SELECTED EXCERPT -
┌──
And novelists, playwrights, and film directors are about expanding the human drama, you know, opening up the canvas, looking at much deeper levels of emotional complexity. That doesn’t happen in the law. It’s only when the law can be opened is when it becomes dramatic. That’s when it becomes interesting to civilians, when you can see the humanity behind the people who make these decisions, because they have themselves compelling life stories.
You know, that’s sort of the irony, Dahlia, when President Obama first appointed Sonia Sotomayor. Remember, he said something that became very controversial. He said, She has a compelling life story and therefore she would show empathy. And this became a huge issue—
Lithwick: I remember.
Rosenbaum: Among Republicans.
Lithwick: I remember.
Rosenbaum: This is not the basis of a judicial appointment. This is, you know, ridiculous for him to invoke the words “empathy” or “compelling life story.” It‘s about your ability to judge. Now, you know, for people like you and me, we understand this is absurd, because we want our judges to be human. We don’t want them to be robed robots. We want them to have histories that will inform the decisions of the Supreme Court.
Hey, I’ve always thought there should be a novelist on the Supreme Court, and I mean that, precisely because the novelist is the person who spends a lot of his or her day thinking about the human drama and emotional complexity.
└──
EXERCISE DESCRIPTION - Return everything from "You know, that’s" down to "Rosenbaum: Among Republicans." in the exchange about judges and novelists, copied word for word.

DATA EXCERPT -
┌──
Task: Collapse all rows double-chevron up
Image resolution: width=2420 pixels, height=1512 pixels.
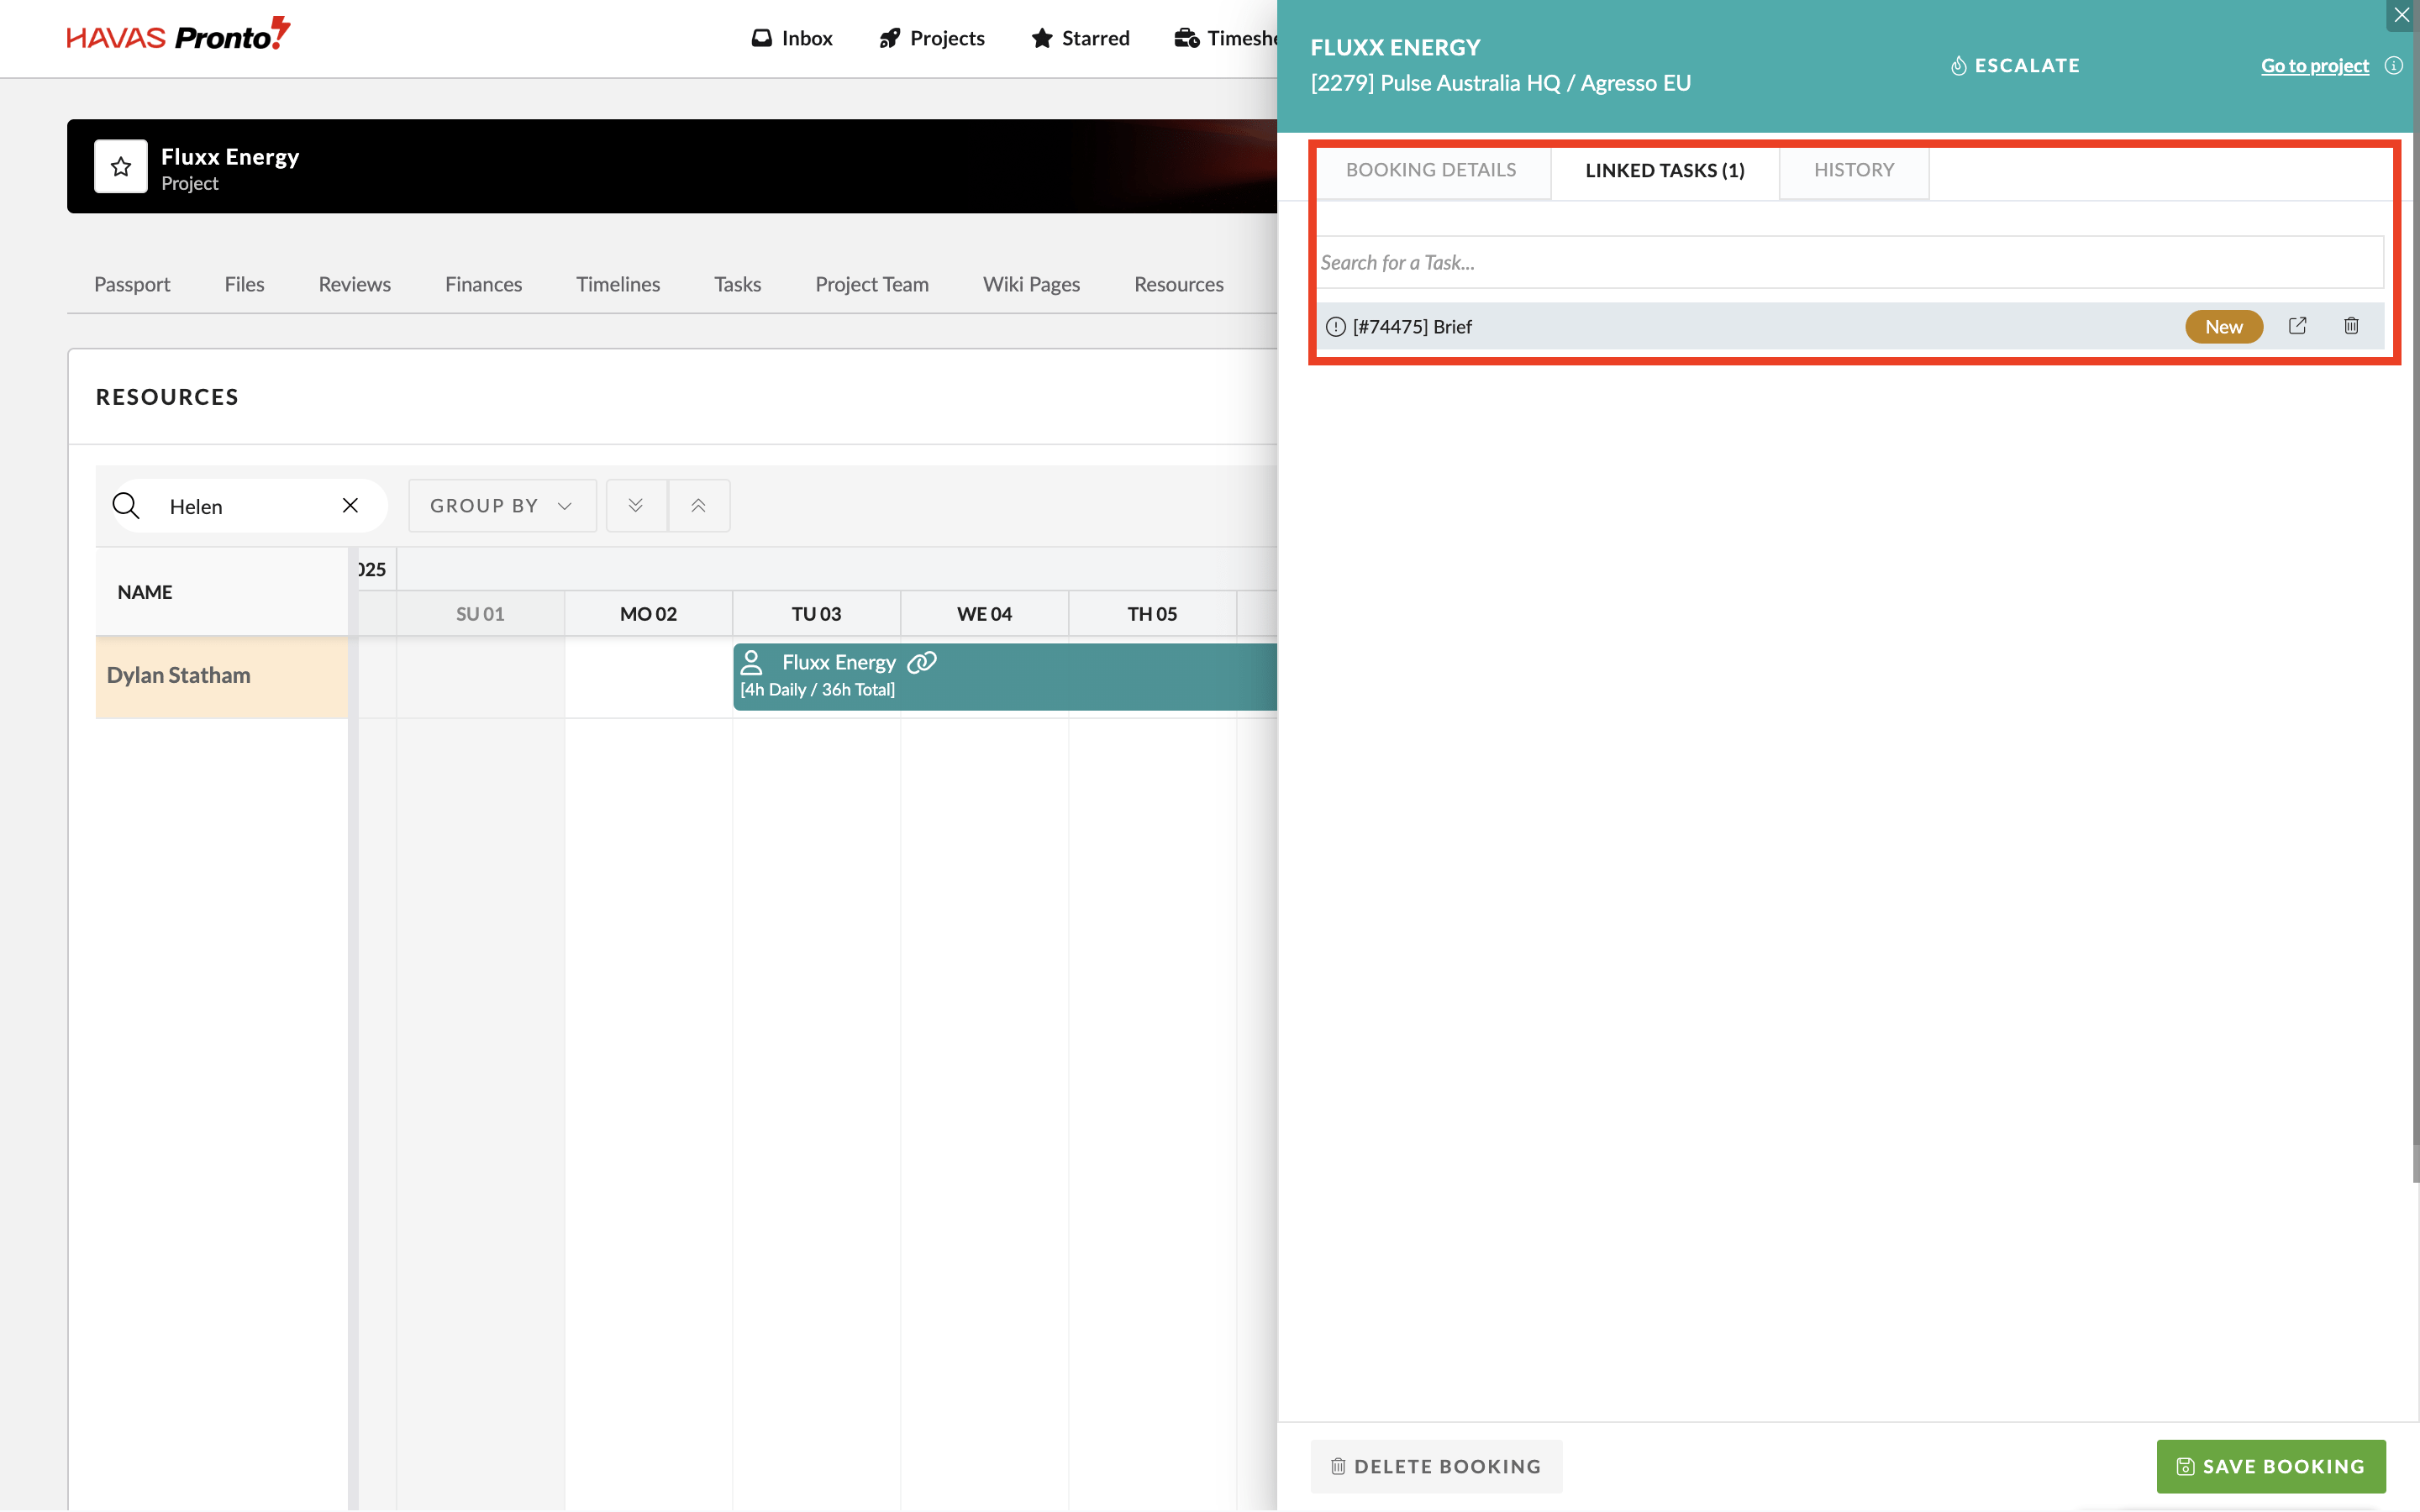Action: [698, 506]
└──
TASK SOLUTION -
You know, that’s sort of the irony, Dahlia, when President Obama first appointed Sonia Sotomayor. Remember, he said something that became very controversial. He said, She has a compelling life story and therefore she would show empathy. And this became a huge issue—
Lithwick: I remember.
Rosenbaum: Among Republicans.